Beim Schutzgasschweißen lässt sich der Gasschutz in drei Teile gliedern - der primäre Gasschutz, der sekundäre Gasschutz und der Nahtwurzelschutz. Vor allem beim Schweißen von solchen Metallen, die gegenüber dem atmosphärischen Sauerstoff oder Stickstoff hochsensibel sind, wie z.B. Titan, werden alle drei Elemente des Gasschutzes erforderlich.
Mit dem primären Gasschutz soll das Schmelzbad und die unmittelbar angrenzende Zone geschützt werden; diese Funktion übernimmt die Gasdüse. Der sekundäre Gasschutz ist für den Schutz der fertigen Schweißnaht bestimmt, bis sie auf eine Temperatur abgekühlt ist, bei der das Metall nicht mehr mit dem Sauerstoff oder Stickstoff in der Umgebungsluft reagiert. Der sekundäre Gasschutz wird in Form einer angebauten Düse (Schleppdüse) realisiert.
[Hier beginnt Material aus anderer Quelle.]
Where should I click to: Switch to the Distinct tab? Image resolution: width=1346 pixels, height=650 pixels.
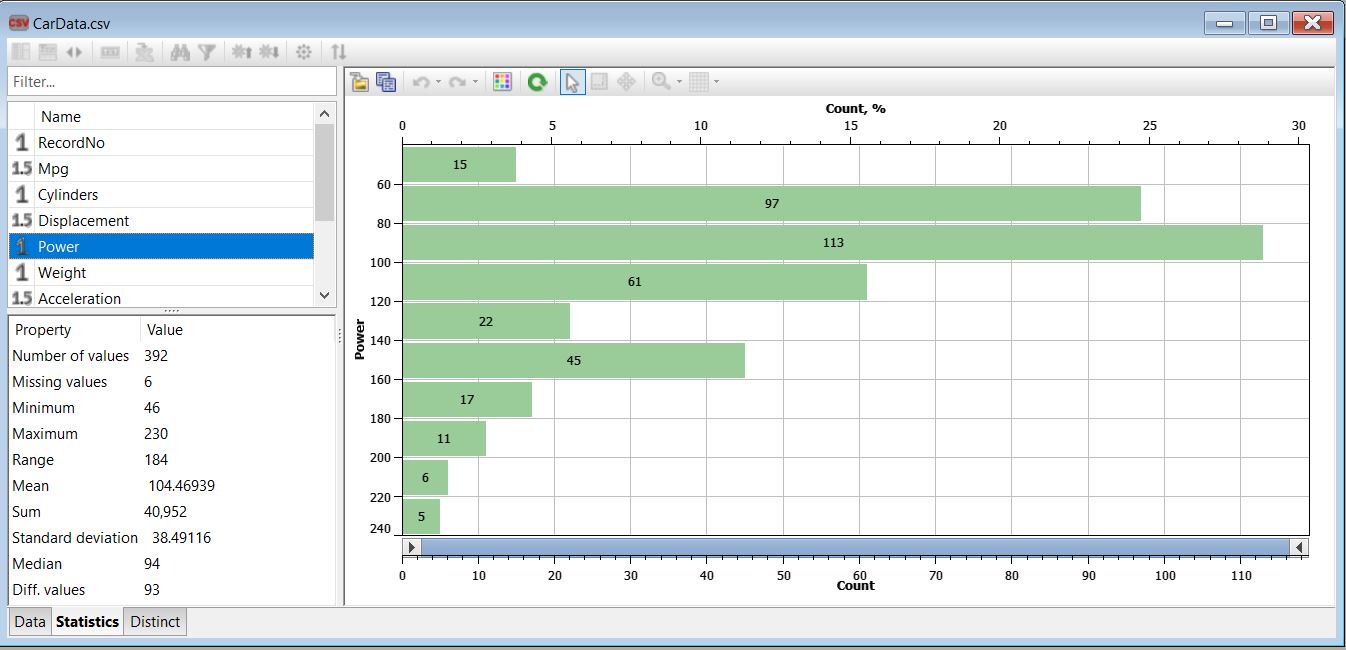click(155, 621)
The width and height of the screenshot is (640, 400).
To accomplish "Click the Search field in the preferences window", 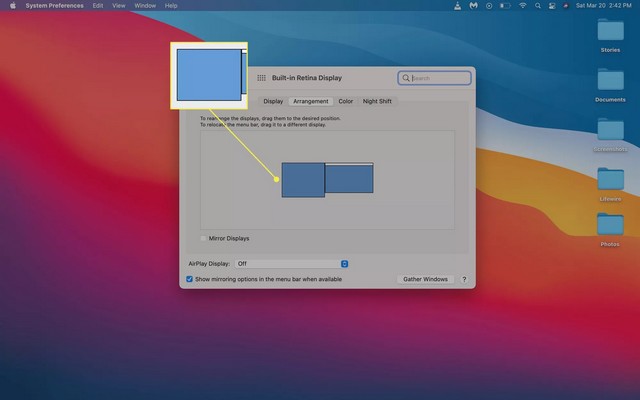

Bei gasempfindlichen Werkstoffen muss die Nahtwurzelseite der Schweißnaht ebenfalls durch ein Gas geschützt werden, um Oxidation zu vermeiden. Durch die Verwendung eines Wurzelschutzgases wird sowohl ein ansprechenderes Erscheinungsbild im Nahtwurzelbereich erzielt als auch das Risiko von Nahtwurzelfehlern verringert. Bevor mit dem Schweißen begonnen wird, sollte die Nahtwurzelseite der Schweißnaht mit Schutzgas vorgespült werden, damit der Sauerstoffgehalt auf ein Minimum gebracht wird.